Allègement de droits de mutation


- avocats au Barreau de Paris | Publié le Article archivé

La loi TEPA  (loi n° 2007-1223 du 21 août 2007) a adopté diverses mesures concernant les droits de mutation à titre gratuit afin d'alléger ces droits et de faciliter la transmission du patrimoine vers les jeunes générations.

La loi supprime notamment l’abattement global de 50 000 € sur l’actif net successoral qui avait été créé par la loi de finances de 2005.

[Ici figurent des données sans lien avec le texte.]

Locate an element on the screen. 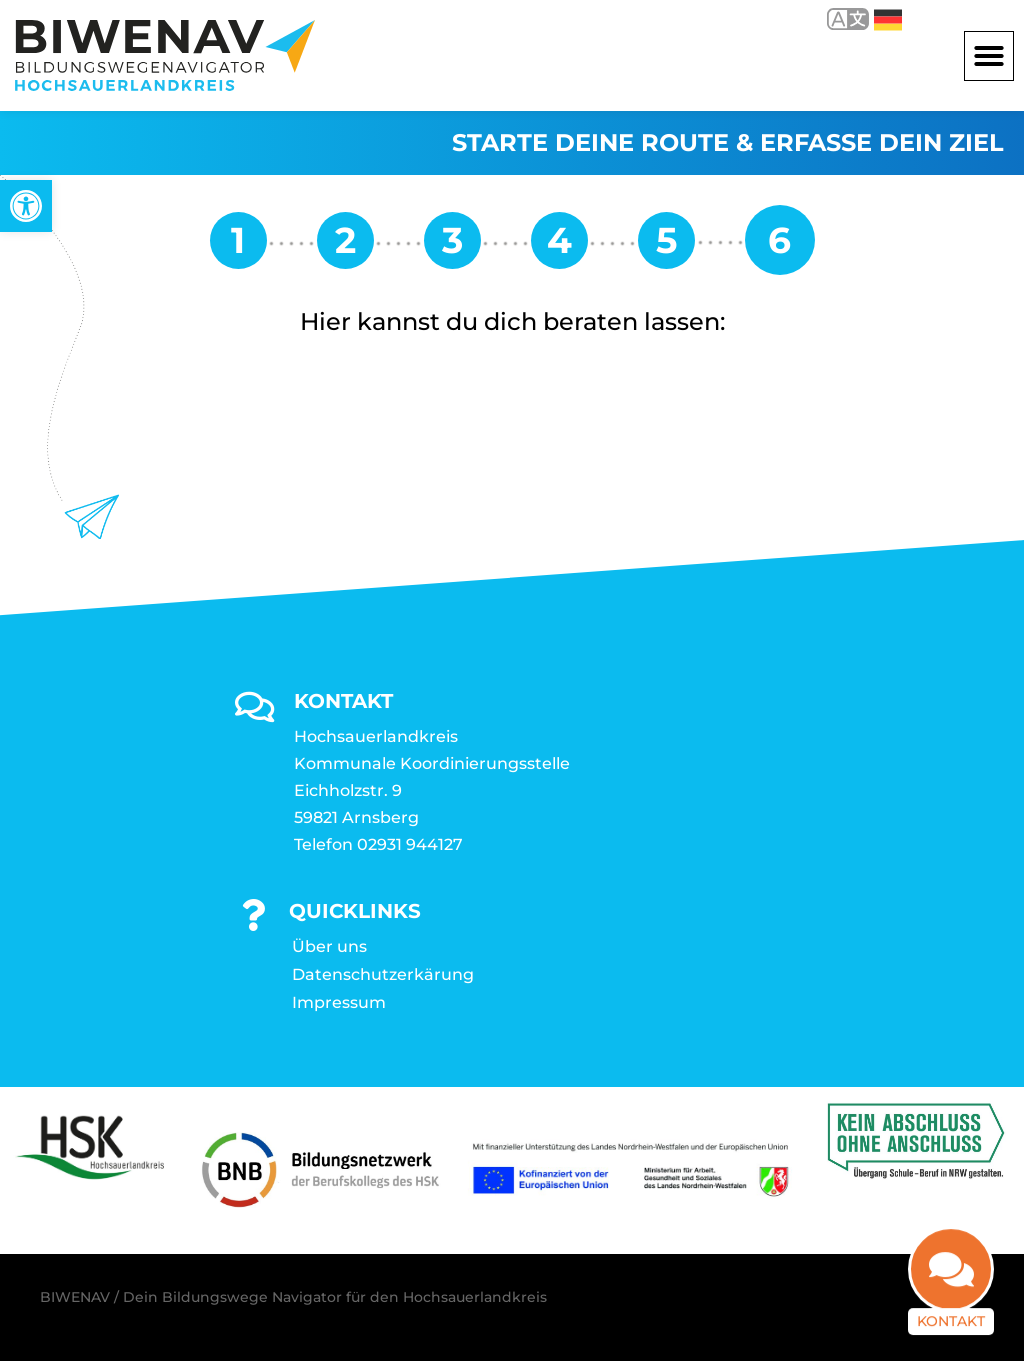 The height and width of the screenshot is (1361, 1024). Deutsch [link] is located at coordinates (888, 20).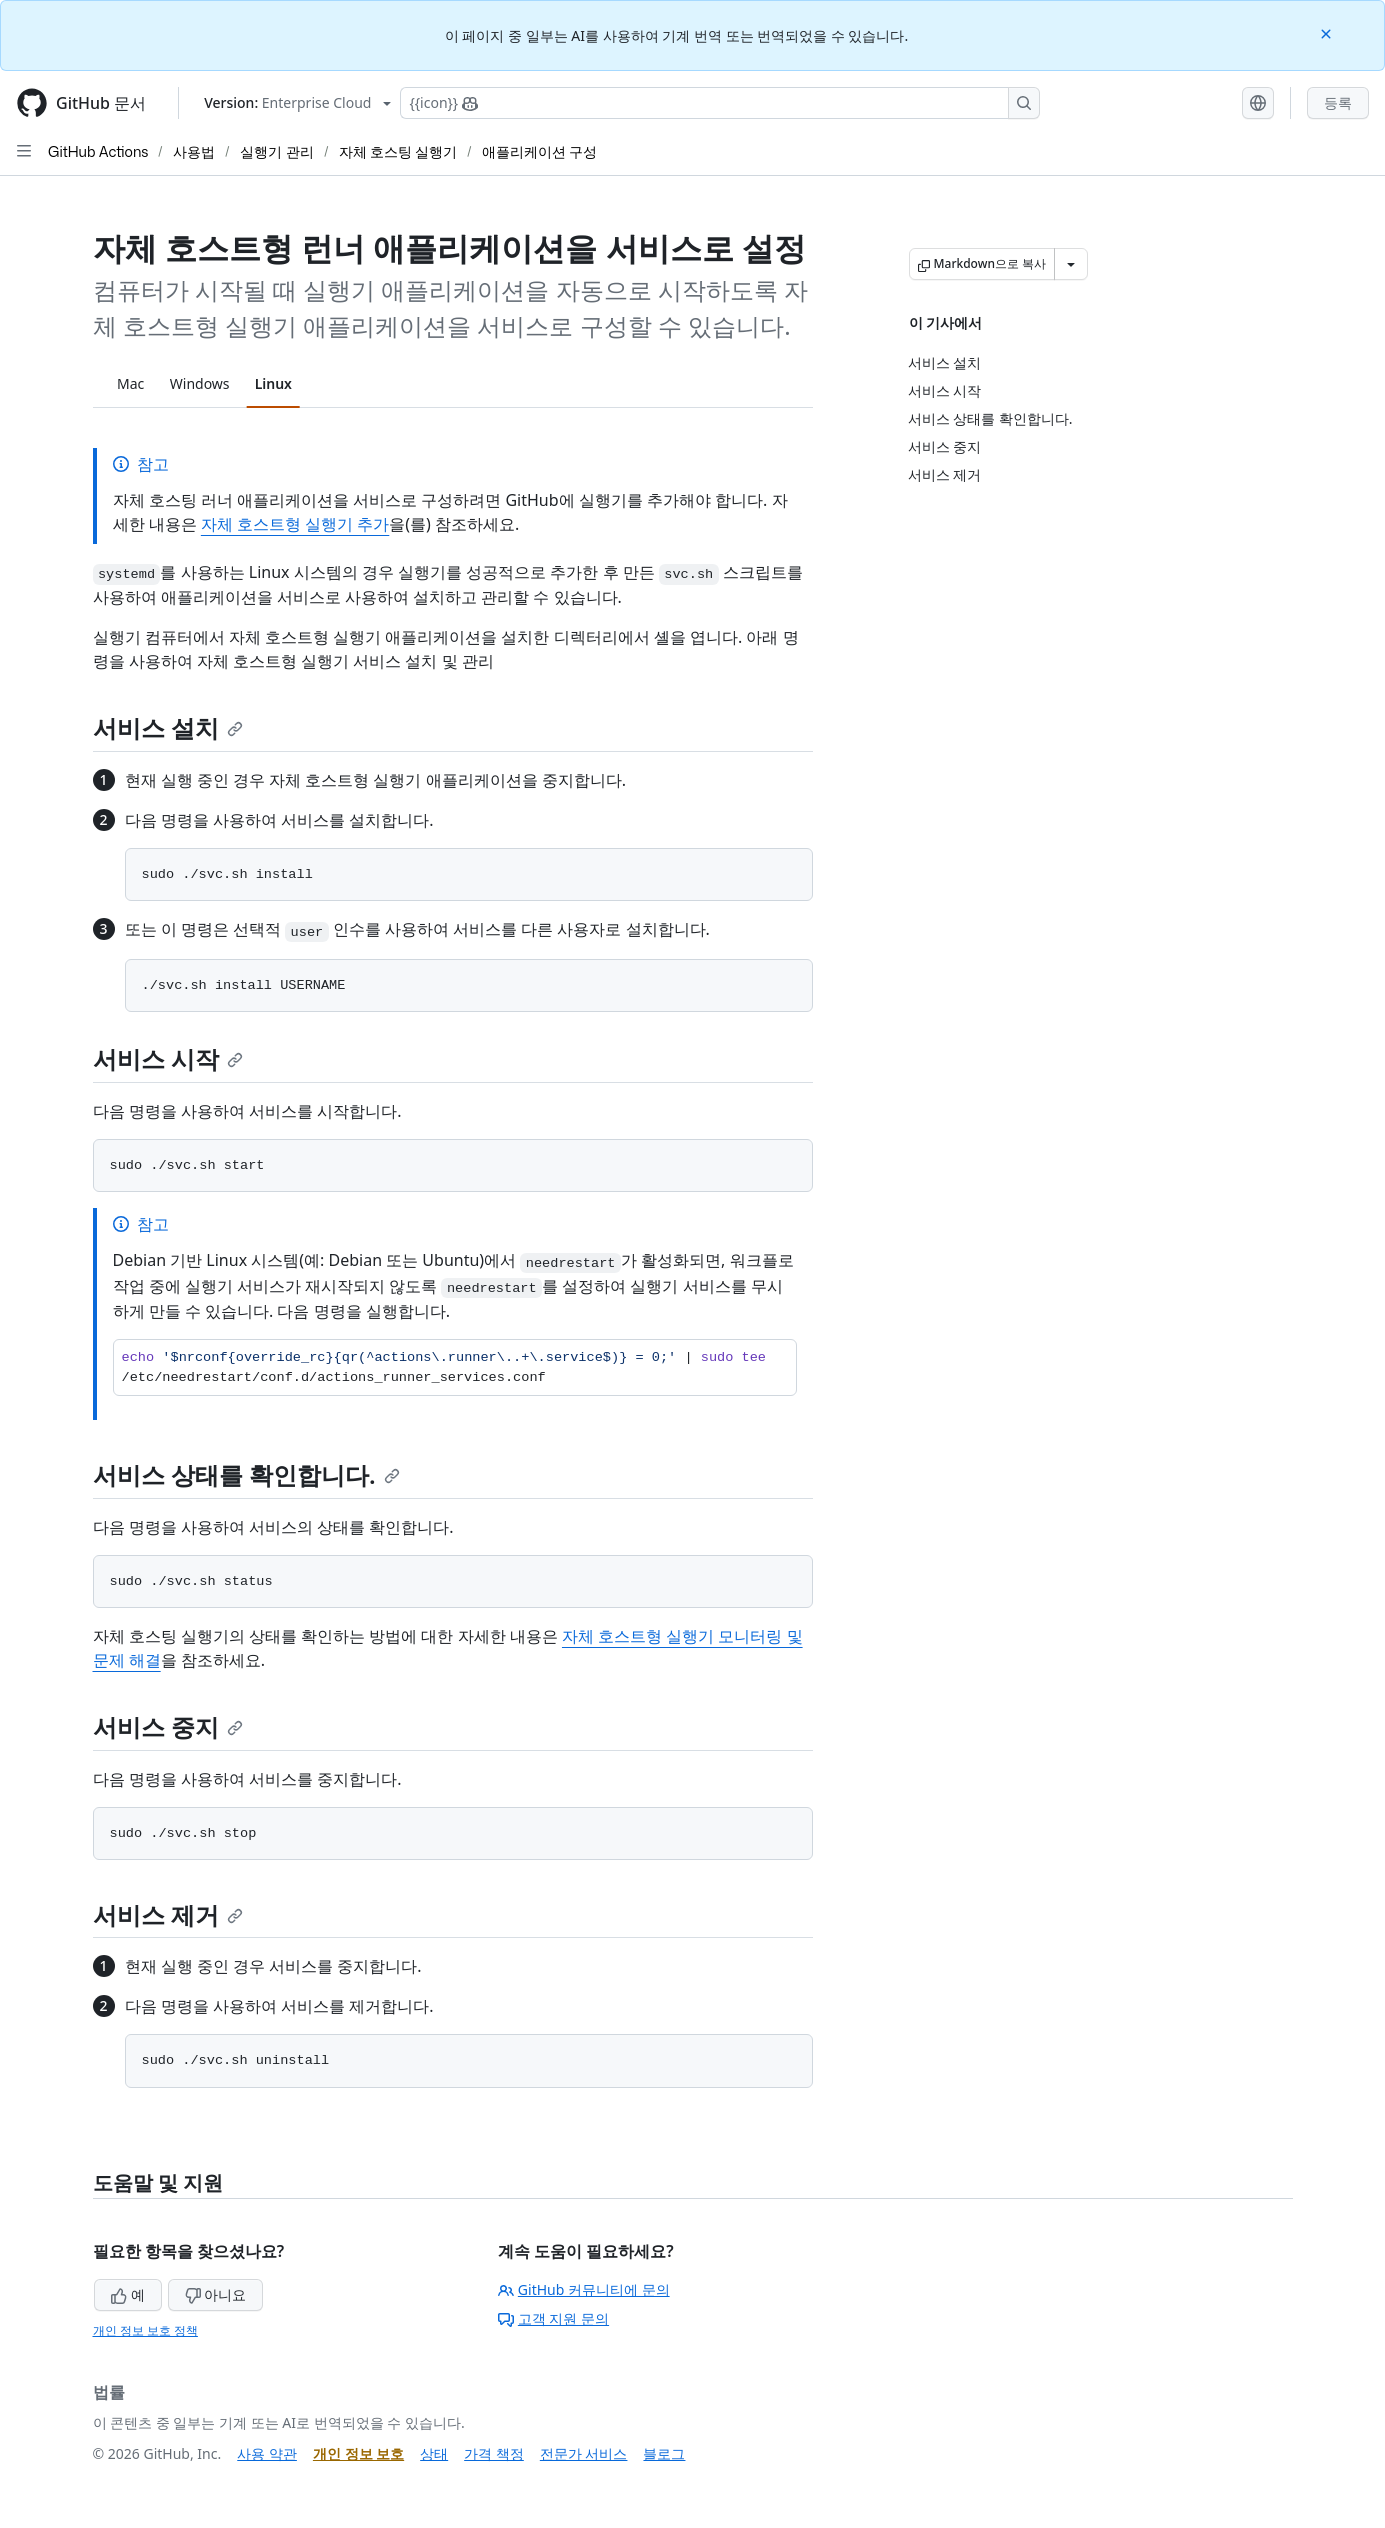 The width and height of the screenshot is (1385, 2528). I want to click on 자체 호스트형 실행기 추가, so click(295, 524).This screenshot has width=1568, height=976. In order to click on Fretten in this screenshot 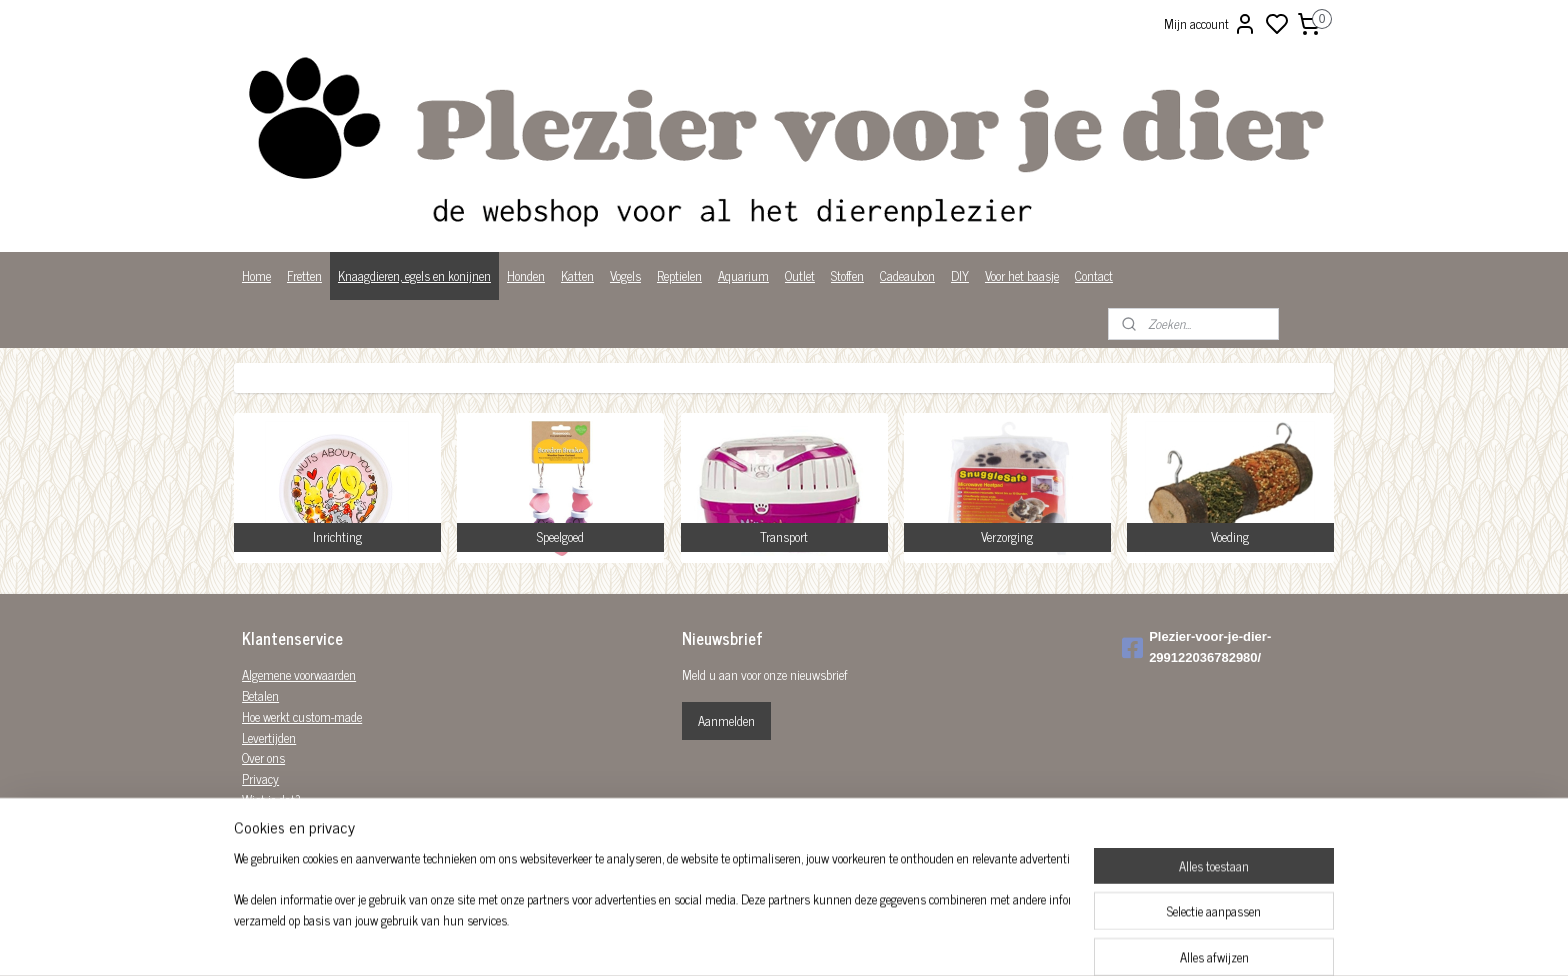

Les droits de mutation par décès du conjoint survivant et le partenaire lié au défunt par un PACS sont exonérés de droit de mutation (article 796-0 bis du CGI) et la dispense de dépôt de déclaration de succession lorsque l’actif brut est inferieur à 50 000 € a été étendue au partenaire lié au défunt par un PACS.

De plus le conjoint survivant n’est plus solidairement responsable du paiement des droits de succession.

Les abattements visés à l’article 779 du Code Général des Impôts sont actualisés 1er janvier de chaque année dans la même proportion que la limite supérieure de la première tranche de l'impôt sur le revenu et arrondi à l'euro le plus proche. Il s’agit de l’abattement pour les enfants et de l’abattement spécifique au profit des personnes handicapées.

L'abattement pour les enfants (et ascendants) applicable lors des successions et donations passe de 50 000 € à 150 000 € pour les donations consenties entre le 22 août 2007 et le 31 décembre 2007. Le montant de cet abattement est actualisé chaque année en vertu de l’article 779 du CGI.  Au 1er janvier 2008, il est porté à 151 950 €.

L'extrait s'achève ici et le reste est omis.